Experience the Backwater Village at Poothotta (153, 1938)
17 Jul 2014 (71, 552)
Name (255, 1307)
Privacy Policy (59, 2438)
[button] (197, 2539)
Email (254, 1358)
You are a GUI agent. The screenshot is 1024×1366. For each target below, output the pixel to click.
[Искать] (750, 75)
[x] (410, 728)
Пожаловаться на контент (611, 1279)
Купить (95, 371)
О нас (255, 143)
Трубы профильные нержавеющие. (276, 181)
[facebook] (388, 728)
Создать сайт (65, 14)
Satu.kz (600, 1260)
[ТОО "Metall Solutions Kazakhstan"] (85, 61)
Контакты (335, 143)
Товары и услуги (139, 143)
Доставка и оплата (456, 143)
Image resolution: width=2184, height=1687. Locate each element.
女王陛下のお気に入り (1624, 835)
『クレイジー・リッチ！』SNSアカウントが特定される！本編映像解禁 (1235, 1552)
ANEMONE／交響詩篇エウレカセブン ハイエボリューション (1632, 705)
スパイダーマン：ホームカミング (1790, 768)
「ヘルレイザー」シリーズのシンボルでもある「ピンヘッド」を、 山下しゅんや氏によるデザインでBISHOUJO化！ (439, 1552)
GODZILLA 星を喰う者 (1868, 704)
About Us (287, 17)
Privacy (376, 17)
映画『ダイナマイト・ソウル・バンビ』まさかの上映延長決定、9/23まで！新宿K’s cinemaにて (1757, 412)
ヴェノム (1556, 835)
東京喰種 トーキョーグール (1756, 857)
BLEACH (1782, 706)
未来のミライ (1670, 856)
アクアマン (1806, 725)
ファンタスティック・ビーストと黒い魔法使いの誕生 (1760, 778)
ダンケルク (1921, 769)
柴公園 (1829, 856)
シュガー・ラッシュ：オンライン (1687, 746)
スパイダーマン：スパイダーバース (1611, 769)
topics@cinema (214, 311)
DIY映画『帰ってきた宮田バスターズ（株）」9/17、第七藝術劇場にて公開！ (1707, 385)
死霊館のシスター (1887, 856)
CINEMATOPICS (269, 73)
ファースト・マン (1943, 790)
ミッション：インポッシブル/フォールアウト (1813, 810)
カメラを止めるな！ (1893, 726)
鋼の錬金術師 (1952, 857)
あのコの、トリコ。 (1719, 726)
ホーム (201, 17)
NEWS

· · · · ·

▶ About this exercise: Find "シュガー・ラッシュ：オンライン (1687, 746)" in the data above, then repeat that line and all lines after it exactly, ending with the final line.

▶ Response to this exercise:
シュガー・ラッシュ：オンライン (1687, 746)
スパイダーマン：スパイダーバース (1611, 769)
topics@cinema (214, 311)
DIY映画『帰ってきた宮田バスターズ（株）」9/17、第七藝術劇場にて公開！ (1707, 385)
死霊館のシスター (1887, 856)
CINEMATOPICS (269, 73)
ファースト・マン (1943, 790)
ミッション：インポッシブル/フォールアウト (1813, 810)
カメラを止めるな！ (1893, 726)
鋼の錬金術師 (1952, 857)
あのコの、トリコ。 (1719, 726)
ホーム (201, 17)
NEWS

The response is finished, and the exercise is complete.